In the highly competitive landscape of large-scale defense contracts, one of the keys to continued innovation and technology growth are healthy bidding wars.  However, once a bidding battle has been completed, it should not have to be performed once again due to one company’s dissatisfaction with their loss.  Although it appears to be the what is occurring in the current Pentagon Tanker Competition.

Photo Courtesy of WSJ

Photo Courtesy of WSJ

The Wall Street Journal reported that the bidding war, for the pentagon’s highly sought after $40 billion dollar tanker contract, has been temporarily called off due to the political entanglements involved in the situation.  This is despite the fact that Northrop Grumman Corp. had already been declared the winner over Boeing this past February.  Boeing’s domestic domination has caused a slowdown in the competitive marketplace and it is clear that the next US Presidential regime will not be forced to make the decision between the two companies.

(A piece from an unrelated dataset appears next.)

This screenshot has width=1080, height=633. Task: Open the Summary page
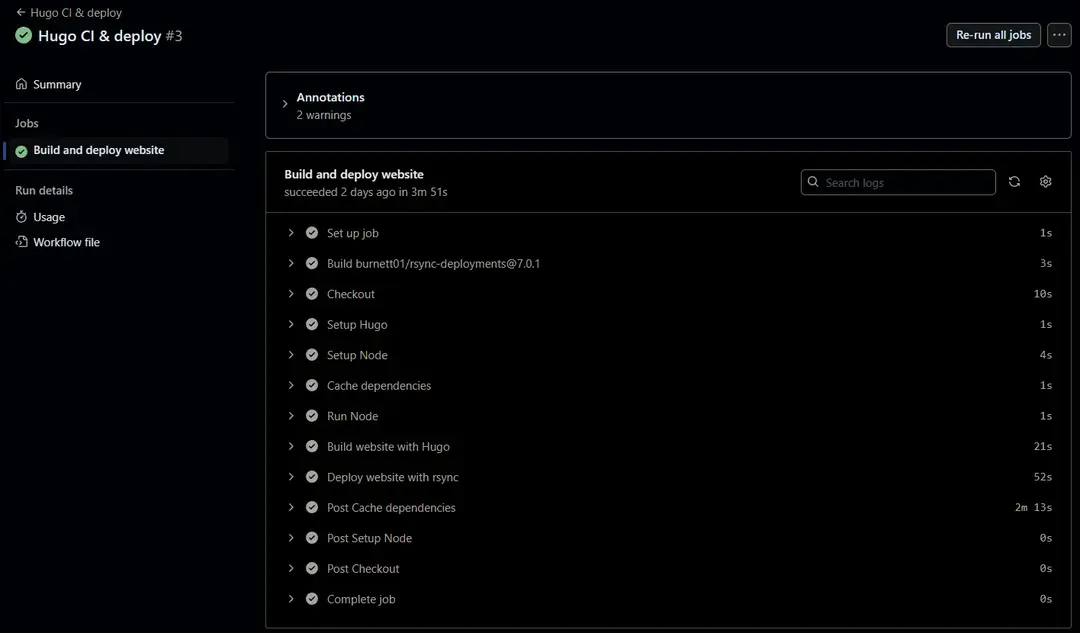pos(57,85)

So does this decision give Boeing a legitimate chance at winning back this contract?  Most likely not.  And there are two main reasons:

  1. Boeing currently does not have a plane large enough to fulfill the Air Force’s request.  And with the current Boeing labor dispute (coverage), the company will certainly be meeting with delays for all new projects, especially its new 787.  Conversely, Northrop Grumman has already satisfied the Pentagon’s demand due to the fact that they won the original contract at the end of this past Winter.
  2. If the new President is Sen. John McCain, Boeing will find itself on an uphill slope considering that McCain has previously blocked contracts from the aerospace firm that he believed were won ‘too easily’.

Austin Cole from the WSJ says this about the situation,

“Although the decision gives Boeing a chance at a fresh start, the company will face the prospect that one of its key critics, Sen. John McCain, could potentially be the next president when the matter is decided. Five years ago, the Republican senator helped scuttle an original plan to lease a fleet of tankers from Boeing because the contract was not competitively bid. His office played a key role in opening up the competition to Northrop Grumman and its partner, European Aeronautic Defence & Space Co.”

So despite the fact that Boeing has been given a second chance to win this contract, Northrop Grumman still appears to be the most likely company to win this bidding war, and rightfully so.